II. Did the circuit court err when permitting Appellee to testify at trial after her failure to appear for a deposition?
III. Did the circuit court err in denying Appellant's Motion for a New Trial?

For the following reasons, we answer all three questions presented by Appellant in the negative and affirm the decision of the circuit court.

Factual & Procedural Background

A. Business Dispute

Appellant and Appellee disputed the business ownership and formation of Forde Designs, LLC, CreativeUS, LLC, and RuffinStuff, LLC, embroidery and screen-printing businesses, based on their contradicting positions of being solely in a business partnership or solely being in a romantic relationship. Appellant alleges that the parties entered a business relationship. Appellee testified that the parties began a romantic relationship and Appellant allowed Appellee to assist her in operating her business. The parties agreed that Appellant would handle marketing while Appellee did the embroidering for orders and managed the business's finances. 4

To refute the notion that the parties strictly shared a romantic relationship, Appellant testified to a dissolution of partnership agreement, signed by the parties in September 2011. Appellant alleged that Appellee suggested the business be dissolved so the two signed the dissolution of partnership agreement. Appellant testified that she did not take a salary from the business because she had other income, but she expected to be paid when the business dissolved. The agreement calculated the salary owed to Appellant for six years of working the business minus expenses at $52, 825.00. In contrast, Appellee testified that she paid Appellant in cash whenever an order was completed for a client.

When asked about her signature on the dissolution of partnership agreement, Appellee testified that she only signed the document because Appellant threatened to tell Appellee's mother about their same-sex relationship, which was a "disgrace in Appellee's home country." Appellee testified that Appellant also threatened to make false statements that could impact Appellee's immigration status as a permanent resident. Appellee reiterated "[t]here was no business relationship . . . she was my girlfriend and she assisted me in the business." While Appellant asserted the dissolution agreement was replaced by another business partnership agreement, Appellee testified that no other partnership or business agreements existed between the two after they reconciled around November 2011.

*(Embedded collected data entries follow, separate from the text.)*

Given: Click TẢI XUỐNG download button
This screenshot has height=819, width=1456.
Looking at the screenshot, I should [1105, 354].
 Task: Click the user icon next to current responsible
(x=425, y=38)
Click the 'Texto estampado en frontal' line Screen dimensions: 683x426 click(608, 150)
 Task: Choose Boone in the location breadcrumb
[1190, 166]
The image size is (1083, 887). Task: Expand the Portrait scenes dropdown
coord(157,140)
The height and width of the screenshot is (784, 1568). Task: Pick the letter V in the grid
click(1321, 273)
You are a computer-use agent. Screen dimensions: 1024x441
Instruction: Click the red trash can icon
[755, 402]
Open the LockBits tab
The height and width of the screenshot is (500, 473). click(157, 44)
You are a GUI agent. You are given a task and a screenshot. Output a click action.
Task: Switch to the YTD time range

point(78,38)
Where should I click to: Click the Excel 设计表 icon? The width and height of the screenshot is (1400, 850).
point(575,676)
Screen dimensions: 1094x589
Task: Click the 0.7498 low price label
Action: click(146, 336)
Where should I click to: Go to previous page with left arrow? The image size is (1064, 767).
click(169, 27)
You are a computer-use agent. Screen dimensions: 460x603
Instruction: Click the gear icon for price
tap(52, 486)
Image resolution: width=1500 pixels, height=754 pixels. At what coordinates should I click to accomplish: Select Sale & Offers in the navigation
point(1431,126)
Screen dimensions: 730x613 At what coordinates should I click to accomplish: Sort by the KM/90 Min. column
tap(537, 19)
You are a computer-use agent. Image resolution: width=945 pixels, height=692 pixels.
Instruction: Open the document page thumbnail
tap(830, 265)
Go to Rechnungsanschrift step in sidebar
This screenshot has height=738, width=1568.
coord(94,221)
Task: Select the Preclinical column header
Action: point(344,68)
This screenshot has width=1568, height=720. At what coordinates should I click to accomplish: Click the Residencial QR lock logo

B. Living Arrangement and Protective Orders

Appellant testified that after ending her 30-year marriage in 2016, she moved into an apartment in Hanover, Maryland with a lease from March 2016 to March 2017. At the end of her lease, Appellant testified she moved in with Appellee under a lease agreement from March 24, 2017 to May 24, 2017 for $100 per week and moved in furniture, clothing, 5 a motorcycle, and Corvette to Appellee's residence.

Appellant testified that she paid for the entire eight weeks in advance and alleged that she and Appellee agreed at the start of the lease that their business partnership would, once again, dissolve when her lease ended, and that Appellant was owed $225, 190 in earnings. Appellee testified that Appellant had been staying with her since January 2017, that there was no lease agreement, and no rent was paid because she wanted to help the Appellant "get back on her feet".

Appellant testified that on April 1, 2017 she returned to Appellee's house around 5:30 a.m. after work at a part time job. Appellant testified that Appellee entered her room, where the doorknob had been removed completely, and "put her nude body" on Appellant. Appellant testified that she became very distressed and called her son. Appellee began crying, begging her not to call law enforcement. Afterwards, Appellant testified that Appellee left the house. Appellant also left to stay with her adult children in Middle River, Maryland. Appellee denied engaging in such behavior on April 1, 2017.

Appellant's son, Paul Cottman, II, testified that on April 1, 2017, he received a "frantic" call from Appellant following an incident where Appellee, "had made some sexual advances on her, that she had crawled into her bed and she had touched her, made some unwanted physical contact."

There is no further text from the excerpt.